Kepala Dishub Kota Surabaya Tundjung Iswandaru mengatakan, kesiapan unit shuttle bus sudah matang.

Sebanyak 110 armada akan digunakan untuk mengangkut penonton yang akan ke stadion Gelora Bung Tomo (GBT)

"Berlaku setiap pertandingan yang berlangsung (di GBT)," ujarnya Selasa (7/11) seperti dikutip dari Radar Surabaya.

Dishub Kota Surabaya juga berencana menambah jam operasional, khususnya saat kepulangan penonton seusai pertandingan.

"Kita minta armada shuttle bus sudah standby di stadion pukul 21.00 WIB dan beroperasi sampai penonton habis, perkiraannya sampai 23.00," ucapnya.

Rencananya, operasional shuttle bus itu akan dimulai pukul 12.00 WIB.
Semua armada sudah siap di enam titik penjemputan.

Ia berharap, jumlah armada yang disediakan mampu mengcover antusiasme penonton.

"Mereka tidak hanya berasal dari Indonesia, tetapi juga dari berbagai negara peserta Piala Dunia," ujar Tundjung.

Dia memastikan, rencana penambahan jam operasional ini sudah diperhitungkan secara matang.

Selain itu, Tundjung juga menyatakan tidak ada pengalihan rute angkutan massal.

Ia merekomendasikan warga yang menonton ke stadion GBT untuk menggunakan armada yang sudah ada karena kendaraan pribadi dilarang masuk ke area stadion.

"Pakailah shuttle bus yang sudah disediakan karena kendaraan pribadi tidak dibolehkan masuk ke sana," ungkapnya.

Ia melanjutkan pihaknya akan berupaya memperpendek waktu tunggu. Namun hal itu juga tergantung kondisi di lapangan. Semakin dekat dengan GBT, maka waktu tunggunya juga semakin singkat.

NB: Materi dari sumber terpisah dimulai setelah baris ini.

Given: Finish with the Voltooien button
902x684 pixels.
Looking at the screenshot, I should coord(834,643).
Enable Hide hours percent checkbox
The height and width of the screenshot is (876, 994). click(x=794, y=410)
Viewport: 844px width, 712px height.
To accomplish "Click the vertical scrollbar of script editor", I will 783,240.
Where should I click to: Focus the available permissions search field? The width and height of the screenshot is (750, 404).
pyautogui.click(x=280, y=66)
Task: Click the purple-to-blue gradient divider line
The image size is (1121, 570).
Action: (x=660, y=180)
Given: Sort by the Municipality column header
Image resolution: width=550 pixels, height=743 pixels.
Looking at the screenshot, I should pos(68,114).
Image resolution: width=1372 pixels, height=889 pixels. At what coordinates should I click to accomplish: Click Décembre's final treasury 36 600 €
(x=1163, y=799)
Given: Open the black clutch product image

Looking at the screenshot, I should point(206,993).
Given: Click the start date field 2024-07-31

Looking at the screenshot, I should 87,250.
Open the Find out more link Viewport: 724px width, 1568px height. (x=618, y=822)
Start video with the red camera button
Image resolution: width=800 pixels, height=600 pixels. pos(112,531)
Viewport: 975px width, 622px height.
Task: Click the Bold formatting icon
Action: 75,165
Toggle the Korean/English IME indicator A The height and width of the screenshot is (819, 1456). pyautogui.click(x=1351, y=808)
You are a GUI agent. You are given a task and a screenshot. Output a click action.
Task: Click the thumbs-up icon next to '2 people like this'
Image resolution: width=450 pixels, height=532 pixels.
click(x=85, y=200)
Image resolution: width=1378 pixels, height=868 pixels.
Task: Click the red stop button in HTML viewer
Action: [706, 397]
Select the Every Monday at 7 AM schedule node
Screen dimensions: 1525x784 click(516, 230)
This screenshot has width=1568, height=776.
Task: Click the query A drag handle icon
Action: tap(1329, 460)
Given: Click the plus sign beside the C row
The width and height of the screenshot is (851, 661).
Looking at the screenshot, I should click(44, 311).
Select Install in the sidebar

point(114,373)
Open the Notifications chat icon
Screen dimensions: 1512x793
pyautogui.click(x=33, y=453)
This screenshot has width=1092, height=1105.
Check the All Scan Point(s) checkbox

"Kalau di Tambak Oso Wilangun itu paling pendek 20 menit. Kita upayakan penjemputan yang lain juga sama. Tapi kalau kondisi armada belum penuh, otomatis menunggu full dulu baru berangkat," kata Tundjung.

Ia menambahkan pihaknya juga sudah memperhitungkan kapasitas parkir di titik penjemputan agar tidak berpotensi muncul parkir liar.

Pihaknya menjamin kapasitas parkir di titik penjemputan bisa menampung ratusan bahkan ribuan kendaraan.

Misalnya kapasitas parkir di Terminal Benowo mampu menampung 1.000 kendaraan roda dua.

Sedangkan kapasitas di Terminal Intermoda Joyoboyo (TIJ) adalah 292 unit roda dua dan 413 roda empat.

Kapasitas parkir terbesar adalah di area terminal Tambak Oso Wilangun yang bisa menampung lebih dari dua ribu kendaraan.

"Kapasitas Tambak Oso Wilangun bisa menampung 2.100 unit roda dua dan 1.000 roda empat. Kita harapkan penonton banyak yang berangkat dari sini. Selain luas, waktu tunggunya cepat," pungkasnya.

Titik penjemputan lainnya adalah PKB Tandes yang berkapasitas 1.000 roda dua dan 500 roda empat.

Kemudian, Ciputra World yang mampu menampung roda dua dan empat masing-masing 2.000 unit.

Sedangkan Balai Kota Surabaya berkapasitas 918 roda dua dan 438 roda empat.